Listed entries Start Marker

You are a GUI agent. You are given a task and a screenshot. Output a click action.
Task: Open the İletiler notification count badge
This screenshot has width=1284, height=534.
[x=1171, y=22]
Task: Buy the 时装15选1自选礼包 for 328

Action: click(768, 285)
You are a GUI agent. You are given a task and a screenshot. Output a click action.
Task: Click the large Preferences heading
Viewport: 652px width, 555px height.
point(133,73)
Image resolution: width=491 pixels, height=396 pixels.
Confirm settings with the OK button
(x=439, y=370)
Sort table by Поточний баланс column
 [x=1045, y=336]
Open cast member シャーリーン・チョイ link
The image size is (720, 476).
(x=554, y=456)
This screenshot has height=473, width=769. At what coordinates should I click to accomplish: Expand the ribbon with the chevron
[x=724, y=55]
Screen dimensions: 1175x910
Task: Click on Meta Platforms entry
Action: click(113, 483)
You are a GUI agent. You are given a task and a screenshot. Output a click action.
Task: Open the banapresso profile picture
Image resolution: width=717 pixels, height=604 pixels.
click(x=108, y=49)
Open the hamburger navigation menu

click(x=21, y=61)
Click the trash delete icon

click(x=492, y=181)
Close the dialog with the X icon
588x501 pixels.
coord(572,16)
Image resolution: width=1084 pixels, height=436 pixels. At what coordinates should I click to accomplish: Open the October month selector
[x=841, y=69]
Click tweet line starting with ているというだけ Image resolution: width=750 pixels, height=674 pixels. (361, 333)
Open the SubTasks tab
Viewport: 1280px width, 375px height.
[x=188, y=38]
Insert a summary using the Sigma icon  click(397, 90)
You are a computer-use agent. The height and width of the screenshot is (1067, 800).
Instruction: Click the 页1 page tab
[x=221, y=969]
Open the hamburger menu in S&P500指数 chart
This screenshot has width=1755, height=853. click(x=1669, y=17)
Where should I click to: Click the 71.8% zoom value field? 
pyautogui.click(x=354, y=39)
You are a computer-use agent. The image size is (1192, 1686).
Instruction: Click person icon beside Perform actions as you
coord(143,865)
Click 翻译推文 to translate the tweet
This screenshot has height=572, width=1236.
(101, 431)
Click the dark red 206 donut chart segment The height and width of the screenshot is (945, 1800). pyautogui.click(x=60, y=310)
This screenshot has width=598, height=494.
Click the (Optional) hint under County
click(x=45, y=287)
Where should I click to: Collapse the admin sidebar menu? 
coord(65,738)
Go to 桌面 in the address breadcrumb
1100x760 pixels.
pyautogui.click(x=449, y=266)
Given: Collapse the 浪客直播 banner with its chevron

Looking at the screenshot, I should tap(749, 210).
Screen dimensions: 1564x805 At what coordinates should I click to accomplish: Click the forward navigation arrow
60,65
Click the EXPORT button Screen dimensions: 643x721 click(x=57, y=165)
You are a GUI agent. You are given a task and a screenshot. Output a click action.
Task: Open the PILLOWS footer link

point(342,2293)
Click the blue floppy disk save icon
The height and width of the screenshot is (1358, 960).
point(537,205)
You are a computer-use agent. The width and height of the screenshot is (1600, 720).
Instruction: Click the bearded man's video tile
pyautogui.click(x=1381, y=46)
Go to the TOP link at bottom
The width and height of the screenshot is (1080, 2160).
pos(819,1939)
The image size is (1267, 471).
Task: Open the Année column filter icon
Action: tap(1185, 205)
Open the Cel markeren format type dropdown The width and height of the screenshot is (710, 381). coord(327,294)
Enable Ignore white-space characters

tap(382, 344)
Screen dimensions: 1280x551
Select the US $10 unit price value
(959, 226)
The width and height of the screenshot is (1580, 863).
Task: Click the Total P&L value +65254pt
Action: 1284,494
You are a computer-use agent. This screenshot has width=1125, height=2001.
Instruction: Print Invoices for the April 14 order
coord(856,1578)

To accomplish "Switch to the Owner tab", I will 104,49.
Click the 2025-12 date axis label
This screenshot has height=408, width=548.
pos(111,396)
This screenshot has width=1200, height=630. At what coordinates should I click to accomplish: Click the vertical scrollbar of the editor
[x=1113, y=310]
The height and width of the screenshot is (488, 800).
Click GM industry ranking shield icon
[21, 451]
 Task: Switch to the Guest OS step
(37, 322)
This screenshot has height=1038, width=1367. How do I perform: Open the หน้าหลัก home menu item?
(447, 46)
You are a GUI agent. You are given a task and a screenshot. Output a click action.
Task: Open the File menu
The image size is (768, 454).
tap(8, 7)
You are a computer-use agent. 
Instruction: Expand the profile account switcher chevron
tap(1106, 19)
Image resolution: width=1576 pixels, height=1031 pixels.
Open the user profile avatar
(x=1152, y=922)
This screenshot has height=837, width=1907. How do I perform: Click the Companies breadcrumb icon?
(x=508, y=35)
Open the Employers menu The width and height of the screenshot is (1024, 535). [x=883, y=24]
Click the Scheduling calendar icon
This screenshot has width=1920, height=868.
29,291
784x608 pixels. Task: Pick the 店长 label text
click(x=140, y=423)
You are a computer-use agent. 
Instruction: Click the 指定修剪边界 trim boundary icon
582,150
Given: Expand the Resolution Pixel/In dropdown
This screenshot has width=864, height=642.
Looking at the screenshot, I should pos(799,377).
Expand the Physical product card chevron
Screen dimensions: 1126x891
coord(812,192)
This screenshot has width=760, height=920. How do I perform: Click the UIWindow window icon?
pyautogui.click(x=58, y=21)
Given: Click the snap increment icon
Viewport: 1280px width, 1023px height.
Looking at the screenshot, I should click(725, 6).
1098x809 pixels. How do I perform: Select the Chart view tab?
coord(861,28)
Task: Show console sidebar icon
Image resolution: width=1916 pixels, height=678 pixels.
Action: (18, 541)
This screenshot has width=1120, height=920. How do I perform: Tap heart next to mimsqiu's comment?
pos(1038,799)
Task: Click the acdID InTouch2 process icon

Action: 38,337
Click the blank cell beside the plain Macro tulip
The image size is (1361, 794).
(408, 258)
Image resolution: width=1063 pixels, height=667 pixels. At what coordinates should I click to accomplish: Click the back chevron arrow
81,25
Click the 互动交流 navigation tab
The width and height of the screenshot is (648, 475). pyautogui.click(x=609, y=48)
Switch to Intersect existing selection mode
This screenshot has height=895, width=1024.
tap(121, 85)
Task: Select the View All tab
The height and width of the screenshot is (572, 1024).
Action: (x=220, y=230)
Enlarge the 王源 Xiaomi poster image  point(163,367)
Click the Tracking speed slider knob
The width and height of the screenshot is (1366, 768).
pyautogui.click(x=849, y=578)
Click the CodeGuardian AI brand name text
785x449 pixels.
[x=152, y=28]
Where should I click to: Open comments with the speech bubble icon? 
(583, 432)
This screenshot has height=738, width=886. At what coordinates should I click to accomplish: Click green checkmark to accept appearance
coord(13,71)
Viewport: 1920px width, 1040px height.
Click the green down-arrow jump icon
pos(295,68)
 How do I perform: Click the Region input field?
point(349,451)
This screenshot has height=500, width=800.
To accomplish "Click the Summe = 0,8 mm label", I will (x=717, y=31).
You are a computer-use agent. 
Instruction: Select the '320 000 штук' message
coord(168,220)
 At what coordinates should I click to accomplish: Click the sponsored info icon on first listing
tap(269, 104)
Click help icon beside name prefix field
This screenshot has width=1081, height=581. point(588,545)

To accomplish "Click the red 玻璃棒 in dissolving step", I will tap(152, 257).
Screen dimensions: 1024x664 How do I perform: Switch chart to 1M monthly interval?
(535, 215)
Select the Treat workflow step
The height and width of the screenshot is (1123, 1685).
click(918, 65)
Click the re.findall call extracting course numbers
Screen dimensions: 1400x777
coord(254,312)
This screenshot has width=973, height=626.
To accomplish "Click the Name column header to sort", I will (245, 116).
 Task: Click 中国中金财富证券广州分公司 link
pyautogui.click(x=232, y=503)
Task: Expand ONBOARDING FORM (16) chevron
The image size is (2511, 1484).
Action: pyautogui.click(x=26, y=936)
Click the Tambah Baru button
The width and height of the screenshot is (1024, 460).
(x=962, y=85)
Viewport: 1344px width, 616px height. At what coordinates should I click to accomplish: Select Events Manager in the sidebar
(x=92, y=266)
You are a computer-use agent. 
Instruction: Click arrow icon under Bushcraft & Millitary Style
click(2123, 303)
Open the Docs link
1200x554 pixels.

Listed entries End Marker

» What you have to do:
Starting from the line with "The width and height of the screenshot is (1024, 460)." and ending with the final line of the data, quote every line exactly, both ends included.

» Answer section:
The width and height of the screenshot is (1024, 460).
(x=962, y=85)
Viewport: 1344px width, 616px height. At what coordinates should I click to accomplish: Select Events Manager in the sidebar
(x=92, y=266)
You are a computer-use agent. 
Instruction: Click arrow icon under Bushcraft & Millitary Style
click(2123, 303)
Open the Docs link
1200x554 pixels.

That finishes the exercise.